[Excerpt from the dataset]
====

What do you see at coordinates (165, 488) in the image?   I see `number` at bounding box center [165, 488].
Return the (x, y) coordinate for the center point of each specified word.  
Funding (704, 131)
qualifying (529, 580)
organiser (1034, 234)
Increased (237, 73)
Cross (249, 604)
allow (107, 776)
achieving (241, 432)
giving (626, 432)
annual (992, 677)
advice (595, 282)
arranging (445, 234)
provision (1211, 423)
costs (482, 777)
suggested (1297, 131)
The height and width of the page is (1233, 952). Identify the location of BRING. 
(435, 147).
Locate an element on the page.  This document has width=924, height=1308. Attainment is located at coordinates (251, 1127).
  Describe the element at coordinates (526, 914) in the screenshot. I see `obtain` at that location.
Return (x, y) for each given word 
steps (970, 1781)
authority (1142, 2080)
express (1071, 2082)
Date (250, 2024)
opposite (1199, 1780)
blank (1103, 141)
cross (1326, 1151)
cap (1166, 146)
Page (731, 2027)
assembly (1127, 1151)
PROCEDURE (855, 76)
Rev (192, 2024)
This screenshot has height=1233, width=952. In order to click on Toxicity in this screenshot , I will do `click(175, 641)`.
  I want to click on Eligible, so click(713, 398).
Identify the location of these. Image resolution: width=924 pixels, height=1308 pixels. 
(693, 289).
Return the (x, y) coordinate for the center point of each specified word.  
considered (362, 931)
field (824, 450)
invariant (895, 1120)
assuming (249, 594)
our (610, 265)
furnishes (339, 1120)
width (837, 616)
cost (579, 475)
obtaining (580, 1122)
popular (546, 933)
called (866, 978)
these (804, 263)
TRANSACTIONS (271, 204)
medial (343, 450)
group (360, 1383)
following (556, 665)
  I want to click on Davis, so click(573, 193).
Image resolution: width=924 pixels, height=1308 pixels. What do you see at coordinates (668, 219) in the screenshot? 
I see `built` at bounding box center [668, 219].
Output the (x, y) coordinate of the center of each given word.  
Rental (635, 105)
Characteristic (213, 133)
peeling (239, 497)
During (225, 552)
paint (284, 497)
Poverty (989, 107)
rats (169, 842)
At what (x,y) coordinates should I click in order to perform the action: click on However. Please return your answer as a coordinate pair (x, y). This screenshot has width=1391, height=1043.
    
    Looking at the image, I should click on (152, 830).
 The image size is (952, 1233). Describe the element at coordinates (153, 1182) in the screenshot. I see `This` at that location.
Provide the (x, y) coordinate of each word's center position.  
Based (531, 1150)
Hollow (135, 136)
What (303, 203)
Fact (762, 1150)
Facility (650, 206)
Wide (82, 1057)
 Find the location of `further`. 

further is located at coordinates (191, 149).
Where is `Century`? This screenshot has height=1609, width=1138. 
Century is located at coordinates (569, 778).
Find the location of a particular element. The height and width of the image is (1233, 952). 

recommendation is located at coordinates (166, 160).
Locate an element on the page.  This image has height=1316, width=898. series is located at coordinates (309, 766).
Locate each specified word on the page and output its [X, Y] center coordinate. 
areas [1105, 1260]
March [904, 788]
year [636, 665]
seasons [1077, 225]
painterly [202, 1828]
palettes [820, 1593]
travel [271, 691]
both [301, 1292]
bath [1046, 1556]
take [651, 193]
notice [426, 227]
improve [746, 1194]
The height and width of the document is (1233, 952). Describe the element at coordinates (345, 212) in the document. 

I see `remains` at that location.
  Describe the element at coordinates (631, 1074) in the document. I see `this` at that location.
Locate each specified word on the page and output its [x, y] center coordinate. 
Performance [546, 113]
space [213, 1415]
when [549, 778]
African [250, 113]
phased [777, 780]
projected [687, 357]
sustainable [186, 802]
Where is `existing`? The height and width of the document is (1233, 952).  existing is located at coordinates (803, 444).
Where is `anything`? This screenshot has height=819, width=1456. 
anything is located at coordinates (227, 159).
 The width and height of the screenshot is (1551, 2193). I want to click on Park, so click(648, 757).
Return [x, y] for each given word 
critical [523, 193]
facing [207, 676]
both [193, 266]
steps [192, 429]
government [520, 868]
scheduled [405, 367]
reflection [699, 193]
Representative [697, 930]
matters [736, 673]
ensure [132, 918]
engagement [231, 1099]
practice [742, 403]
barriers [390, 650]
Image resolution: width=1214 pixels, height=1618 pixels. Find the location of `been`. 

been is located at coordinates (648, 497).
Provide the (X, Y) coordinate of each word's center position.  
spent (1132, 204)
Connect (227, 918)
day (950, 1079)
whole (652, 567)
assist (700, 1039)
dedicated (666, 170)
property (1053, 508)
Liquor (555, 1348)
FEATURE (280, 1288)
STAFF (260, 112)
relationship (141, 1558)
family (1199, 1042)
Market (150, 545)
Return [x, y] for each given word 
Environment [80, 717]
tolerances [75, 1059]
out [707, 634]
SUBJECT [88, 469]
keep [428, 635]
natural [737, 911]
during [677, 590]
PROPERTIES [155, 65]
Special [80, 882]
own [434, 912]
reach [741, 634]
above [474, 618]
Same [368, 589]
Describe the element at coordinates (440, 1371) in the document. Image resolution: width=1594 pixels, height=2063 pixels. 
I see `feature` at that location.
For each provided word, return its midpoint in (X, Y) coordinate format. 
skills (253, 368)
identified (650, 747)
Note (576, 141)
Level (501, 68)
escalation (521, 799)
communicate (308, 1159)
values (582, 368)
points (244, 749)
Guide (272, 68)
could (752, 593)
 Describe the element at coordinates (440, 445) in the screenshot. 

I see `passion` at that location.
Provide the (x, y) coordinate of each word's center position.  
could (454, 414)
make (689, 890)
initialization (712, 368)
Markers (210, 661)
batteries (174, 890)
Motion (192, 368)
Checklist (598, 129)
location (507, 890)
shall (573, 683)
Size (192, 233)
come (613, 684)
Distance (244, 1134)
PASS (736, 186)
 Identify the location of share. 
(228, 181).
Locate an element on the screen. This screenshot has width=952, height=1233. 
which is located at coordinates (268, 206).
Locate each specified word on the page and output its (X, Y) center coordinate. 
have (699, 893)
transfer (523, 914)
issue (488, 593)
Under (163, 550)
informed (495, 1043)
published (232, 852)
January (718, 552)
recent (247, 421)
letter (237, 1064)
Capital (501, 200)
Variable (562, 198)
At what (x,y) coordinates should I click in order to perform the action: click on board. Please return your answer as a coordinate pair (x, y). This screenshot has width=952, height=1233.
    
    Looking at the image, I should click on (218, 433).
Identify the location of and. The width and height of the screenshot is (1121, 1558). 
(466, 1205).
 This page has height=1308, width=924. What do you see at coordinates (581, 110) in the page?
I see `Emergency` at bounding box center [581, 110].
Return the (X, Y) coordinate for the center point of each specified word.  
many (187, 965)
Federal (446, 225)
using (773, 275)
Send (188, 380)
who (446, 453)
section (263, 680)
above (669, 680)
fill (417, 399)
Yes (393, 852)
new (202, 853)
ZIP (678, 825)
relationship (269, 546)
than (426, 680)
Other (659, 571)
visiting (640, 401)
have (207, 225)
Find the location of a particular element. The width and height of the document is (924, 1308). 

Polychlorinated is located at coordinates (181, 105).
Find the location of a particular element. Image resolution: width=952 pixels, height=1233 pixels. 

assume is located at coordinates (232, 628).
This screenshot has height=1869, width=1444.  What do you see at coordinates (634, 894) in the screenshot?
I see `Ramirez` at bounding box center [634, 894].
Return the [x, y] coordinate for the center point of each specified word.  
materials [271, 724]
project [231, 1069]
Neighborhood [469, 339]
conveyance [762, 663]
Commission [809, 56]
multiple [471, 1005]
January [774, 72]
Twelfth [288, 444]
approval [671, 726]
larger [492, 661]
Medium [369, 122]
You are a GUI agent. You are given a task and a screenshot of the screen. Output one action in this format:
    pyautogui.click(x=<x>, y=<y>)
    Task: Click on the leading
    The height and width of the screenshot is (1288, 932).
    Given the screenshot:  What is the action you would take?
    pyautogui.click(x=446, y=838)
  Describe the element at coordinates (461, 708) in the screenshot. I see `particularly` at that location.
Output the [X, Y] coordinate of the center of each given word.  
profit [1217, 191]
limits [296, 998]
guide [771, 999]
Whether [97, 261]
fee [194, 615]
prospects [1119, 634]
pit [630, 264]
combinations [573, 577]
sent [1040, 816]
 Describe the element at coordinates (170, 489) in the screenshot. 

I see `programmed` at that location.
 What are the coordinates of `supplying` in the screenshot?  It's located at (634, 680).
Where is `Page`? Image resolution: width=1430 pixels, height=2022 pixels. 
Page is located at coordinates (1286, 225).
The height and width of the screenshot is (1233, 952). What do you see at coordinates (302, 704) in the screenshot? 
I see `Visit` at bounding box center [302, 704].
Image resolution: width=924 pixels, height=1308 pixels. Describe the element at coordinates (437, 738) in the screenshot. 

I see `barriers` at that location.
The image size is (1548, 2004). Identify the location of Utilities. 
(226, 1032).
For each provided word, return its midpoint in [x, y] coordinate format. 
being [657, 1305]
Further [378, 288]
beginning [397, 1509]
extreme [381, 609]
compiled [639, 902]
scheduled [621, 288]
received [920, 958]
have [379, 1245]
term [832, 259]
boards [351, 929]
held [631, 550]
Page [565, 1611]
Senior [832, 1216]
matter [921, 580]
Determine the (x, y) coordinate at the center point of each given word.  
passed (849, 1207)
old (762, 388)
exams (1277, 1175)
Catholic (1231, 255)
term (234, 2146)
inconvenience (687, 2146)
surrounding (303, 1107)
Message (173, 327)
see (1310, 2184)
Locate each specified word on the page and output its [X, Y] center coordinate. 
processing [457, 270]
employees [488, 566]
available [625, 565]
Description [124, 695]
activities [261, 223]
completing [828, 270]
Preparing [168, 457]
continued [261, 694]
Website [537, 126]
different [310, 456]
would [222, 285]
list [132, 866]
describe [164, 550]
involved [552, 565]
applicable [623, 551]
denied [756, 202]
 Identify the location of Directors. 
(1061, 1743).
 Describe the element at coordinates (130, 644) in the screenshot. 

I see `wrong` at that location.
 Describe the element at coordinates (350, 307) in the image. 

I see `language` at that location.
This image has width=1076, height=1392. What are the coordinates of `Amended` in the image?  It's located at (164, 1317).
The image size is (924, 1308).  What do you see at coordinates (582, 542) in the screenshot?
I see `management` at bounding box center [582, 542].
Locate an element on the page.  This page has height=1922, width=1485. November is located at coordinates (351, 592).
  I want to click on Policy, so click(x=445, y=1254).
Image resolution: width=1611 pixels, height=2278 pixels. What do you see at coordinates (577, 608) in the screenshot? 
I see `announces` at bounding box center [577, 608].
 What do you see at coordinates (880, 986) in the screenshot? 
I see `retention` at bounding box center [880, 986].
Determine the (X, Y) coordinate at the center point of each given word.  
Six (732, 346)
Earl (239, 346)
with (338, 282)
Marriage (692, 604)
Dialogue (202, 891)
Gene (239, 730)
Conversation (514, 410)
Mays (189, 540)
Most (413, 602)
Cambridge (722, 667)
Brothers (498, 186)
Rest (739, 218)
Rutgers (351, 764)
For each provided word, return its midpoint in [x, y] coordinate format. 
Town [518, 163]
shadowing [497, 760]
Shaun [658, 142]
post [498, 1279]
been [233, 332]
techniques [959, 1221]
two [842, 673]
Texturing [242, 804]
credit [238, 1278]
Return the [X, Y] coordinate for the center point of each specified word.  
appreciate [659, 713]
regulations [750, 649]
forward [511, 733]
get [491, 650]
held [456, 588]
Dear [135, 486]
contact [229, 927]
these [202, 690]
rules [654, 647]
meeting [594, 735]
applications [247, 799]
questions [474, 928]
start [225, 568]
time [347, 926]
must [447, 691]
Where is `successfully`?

====

:: What is expected ::
Please output, unchanged, every line from the line with "Description [124, 695]" to the line with "these [202, 690]", both included.

:: Solution below ::
Description [124, 695]
activities [261, 223]
completing [828, 270]
Preparing [168, 457]
continued [261, 694]
Website [537, 126]
different [310, 456]
would [222, 285]
list [132, 866]
describe [164, 550]
involved [552, 565]
applicable [623, 551]
denied [756, 202]
 Identify the location of Directors. 
(1061, 1743).
 Describe the element at coordinates (130, 644) in the screenshot. 

I see `wrong` at that location.
 Describe the element at coordinates (350, 307) in the image. 

I see `language` at that location.
This image has width=1076, height=1392. What are the coordinates of `Amended` in the image?  It's located at (164, 1317).
The image size is (924, 1308).  What do you see at coordinates (582, 542) in the screenshot?
I see `management` at bounding box center [582, 542].
Locate an element on the page.  This page has height=1922, width=1485. November is located at coordinates (351, 592).
  I want to click on Policy, so click(x=445, y=1254).
Image resolution: width=1611 pixels, height=2278 pixels. What do you see at coordinates (577, 608) in the screenshot? 
I see `announces` at bounding box center [577, 608].
 What do you see at coordinates (880, 986) in the screenshot? 
I see `retention` at bounding box center [880, 986].
Determine the (X, Y) coordinate at the center point of each given word.  
Six (732, 346)
Earl (239, 346)
with (338, 282)
Marriage (692, 604)
Dialogue (202, 891)
Gene (239, 730)
Conversation (514, 410)
Mays (189, 540)
Most (413, 602)
Cambridge (722, 667)
Brothers (498, 186)
Rest (739, 218)
Rutgers (351, 764)
For each provided word, return its midpoint in [x, y] coordinate format. 
Town [518, 163]
shadowing [497, 760]
Shaun [658, 142]
post [498, 1279]
been [233, 332]
techniques [959, 1221]
two [842, 673]
Texturing [242, 804]
credit [238, 1278]
Return the [X, Y] coordinate for the center point of each specified word.  
appreciate [659, 713]
regulations [750, 649]
forward [511, 733]
get [491, 650]
held [456, 588]
Dear [135, 486]
contact [229, 927]
these [202, 690]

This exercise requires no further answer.